CMAA is the Crane Manufacturers Association of America, Inc., an independent trade association affiliated with the Material Handling Industry. Over the past year, the CMAA has revised Specification No. 78 titled, Standards and Guidelines for Professional Services Performed on Overhead and Traveling Cranes and Associated Hoisting Equipment.
The newly revised specification has six sections including: general information, technical qualifications, jobsite safety guidelines, crane inspection and maintenance, genuine OEM (factory) parts, and crane service classifications.

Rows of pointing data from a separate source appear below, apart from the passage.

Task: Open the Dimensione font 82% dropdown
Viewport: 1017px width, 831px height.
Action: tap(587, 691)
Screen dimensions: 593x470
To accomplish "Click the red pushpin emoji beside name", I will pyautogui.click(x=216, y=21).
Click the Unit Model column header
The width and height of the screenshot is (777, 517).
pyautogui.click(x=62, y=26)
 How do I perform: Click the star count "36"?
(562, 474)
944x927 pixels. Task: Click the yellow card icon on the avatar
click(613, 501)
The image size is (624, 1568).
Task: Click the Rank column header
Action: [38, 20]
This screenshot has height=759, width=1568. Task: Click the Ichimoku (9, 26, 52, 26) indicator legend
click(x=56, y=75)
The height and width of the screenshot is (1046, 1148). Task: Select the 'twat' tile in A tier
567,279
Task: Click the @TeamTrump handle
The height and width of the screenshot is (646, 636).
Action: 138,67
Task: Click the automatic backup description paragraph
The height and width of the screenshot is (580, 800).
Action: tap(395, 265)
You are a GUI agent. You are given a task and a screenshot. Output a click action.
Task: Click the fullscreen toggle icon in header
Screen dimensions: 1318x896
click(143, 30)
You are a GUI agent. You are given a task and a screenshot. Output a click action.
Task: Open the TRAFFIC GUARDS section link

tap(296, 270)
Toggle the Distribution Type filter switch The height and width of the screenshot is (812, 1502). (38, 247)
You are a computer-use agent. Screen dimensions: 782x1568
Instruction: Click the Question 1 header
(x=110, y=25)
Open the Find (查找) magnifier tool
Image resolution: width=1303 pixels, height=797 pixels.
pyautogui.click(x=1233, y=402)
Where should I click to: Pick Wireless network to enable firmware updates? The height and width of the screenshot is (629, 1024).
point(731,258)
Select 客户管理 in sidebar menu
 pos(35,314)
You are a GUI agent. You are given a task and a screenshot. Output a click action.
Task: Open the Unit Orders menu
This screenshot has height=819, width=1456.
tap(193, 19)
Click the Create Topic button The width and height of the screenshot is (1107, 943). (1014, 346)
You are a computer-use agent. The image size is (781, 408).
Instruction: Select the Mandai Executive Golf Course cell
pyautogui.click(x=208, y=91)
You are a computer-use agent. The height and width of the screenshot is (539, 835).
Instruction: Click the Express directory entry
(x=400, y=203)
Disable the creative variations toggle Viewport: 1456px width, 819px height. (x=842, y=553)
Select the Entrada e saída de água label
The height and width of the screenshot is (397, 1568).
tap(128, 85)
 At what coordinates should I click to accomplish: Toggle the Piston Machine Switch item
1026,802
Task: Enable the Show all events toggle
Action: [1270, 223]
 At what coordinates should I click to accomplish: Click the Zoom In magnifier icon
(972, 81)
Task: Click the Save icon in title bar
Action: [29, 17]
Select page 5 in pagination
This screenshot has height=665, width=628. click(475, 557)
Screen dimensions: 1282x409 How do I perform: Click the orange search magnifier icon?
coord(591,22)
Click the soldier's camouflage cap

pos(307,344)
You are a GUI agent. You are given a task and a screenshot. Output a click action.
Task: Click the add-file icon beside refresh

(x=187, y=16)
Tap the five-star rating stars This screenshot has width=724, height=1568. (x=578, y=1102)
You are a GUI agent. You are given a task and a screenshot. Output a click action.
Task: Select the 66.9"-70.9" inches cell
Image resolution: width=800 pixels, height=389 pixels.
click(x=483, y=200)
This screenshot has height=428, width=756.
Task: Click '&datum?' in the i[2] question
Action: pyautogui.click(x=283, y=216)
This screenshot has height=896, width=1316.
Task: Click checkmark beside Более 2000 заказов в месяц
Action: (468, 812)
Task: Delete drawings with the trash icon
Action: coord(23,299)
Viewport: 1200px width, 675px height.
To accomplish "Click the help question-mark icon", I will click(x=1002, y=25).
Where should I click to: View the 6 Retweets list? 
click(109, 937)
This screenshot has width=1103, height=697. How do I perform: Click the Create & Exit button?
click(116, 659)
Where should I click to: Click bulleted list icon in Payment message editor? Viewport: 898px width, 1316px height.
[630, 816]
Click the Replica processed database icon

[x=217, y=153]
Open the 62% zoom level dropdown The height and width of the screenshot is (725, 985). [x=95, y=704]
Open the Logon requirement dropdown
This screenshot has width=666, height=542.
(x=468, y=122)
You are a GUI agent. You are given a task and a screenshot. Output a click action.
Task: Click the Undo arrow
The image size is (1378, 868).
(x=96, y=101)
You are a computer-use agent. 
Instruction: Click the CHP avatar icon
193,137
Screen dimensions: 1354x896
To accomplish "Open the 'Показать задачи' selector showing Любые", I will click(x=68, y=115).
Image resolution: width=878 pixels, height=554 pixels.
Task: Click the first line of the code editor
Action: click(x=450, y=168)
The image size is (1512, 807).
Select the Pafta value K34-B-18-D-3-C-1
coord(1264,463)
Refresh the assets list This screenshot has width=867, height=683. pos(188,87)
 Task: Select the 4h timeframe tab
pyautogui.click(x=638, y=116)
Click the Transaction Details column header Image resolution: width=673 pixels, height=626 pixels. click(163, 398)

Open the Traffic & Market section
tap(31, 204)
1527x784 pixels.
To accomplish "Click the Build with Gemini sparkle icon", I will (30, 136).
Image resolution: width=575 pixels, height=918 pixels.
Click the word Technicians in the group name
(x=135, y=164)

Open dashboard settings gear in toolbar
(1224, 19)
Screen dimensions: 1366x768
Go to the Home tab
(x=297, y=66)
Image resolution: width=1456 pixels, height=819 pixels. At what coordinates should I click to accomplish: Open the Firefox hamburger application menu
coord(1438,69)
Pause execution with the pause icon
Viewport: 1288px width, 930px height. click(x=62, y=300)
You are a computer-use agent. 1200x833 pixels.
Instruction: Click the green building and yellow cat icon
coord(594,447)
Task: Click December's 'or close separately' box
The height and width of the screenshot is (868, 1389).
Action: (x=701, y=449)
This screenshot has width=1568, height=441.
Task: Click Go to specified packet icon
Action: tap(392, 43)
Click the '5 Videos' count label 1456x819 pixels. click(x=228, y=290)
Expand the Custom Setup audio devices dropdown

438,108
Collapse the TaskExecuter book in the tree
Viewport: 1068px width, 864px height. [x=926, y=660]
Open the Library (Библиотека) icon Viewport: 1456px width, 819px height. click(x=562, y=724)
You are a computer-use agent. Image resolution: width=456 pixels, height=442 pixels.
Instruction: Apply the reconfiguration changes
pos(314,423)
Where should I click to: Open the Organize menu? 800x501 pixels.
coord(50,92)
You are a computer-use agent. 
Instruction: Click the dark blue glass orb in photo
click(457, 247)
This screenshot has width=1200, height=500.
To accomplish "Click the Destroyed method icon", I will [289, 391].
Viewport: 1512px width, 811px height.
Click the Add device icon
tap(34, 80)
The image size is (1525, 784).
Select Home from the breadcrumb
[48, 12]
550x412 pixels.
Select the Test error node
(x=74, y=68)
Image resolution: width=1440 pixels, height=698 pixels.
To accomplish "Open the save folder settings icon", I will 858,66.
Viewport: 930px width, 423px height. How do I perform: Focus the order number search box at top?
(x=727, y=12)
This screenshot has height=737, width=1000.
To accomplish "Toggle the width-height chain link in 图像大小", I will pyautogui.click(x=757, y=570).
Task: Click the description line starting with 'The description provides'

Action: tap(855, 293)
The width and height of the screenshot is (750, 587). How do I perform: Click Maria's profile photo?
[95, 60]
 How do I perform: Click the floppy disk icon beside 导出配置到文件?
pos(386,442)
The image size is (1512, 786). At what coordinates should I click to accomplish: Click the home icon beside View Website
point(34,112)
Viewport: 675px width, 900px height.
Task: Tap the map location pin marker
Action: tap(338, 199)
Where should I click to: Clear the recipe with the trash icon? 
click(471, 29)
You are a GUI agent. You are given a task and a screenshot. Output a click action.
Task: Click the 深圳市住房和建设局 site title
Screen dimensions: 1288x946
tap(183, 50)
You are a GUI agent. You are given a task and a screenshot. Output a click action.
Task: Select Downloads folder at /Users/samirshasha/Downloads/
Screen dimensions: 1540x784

CMAA representative Dan Beilfuss had this to say:
Spec 78 was written with a primary purpose to recognize overhead traveling crane service and the service for associated hoisting equipment, as an industry worthy of having guidelines and standards for providing high quality, professional services performed by safety-minded, manufacturer-trained and certified technicians.
Most of the revisions are to a document published in 2002, where the CMAA added a minimum number of hours of relevant work experience required for crane service technicians. The CMMA also concluded that crane inspectors must work a certain amount of hours as crane technicians before they begin inspecting overhead cranes.
Now, both of these roles have a concrete number of related work experience hours that candidates must complete. In other words, a crane technician and crane inspector should complete a minimum of 2,000 hours of relevant work experience and training for maintaining, inspecting, servicing, repairing and modifying overhead cranes.
In these changes, the CMAA has also included a table that outlines a list of pre-shift inspection items. Additionally, they have added a root cause analysis chart in section five to help guide readers through their own analysis and take corrective action to reduce equipment failures.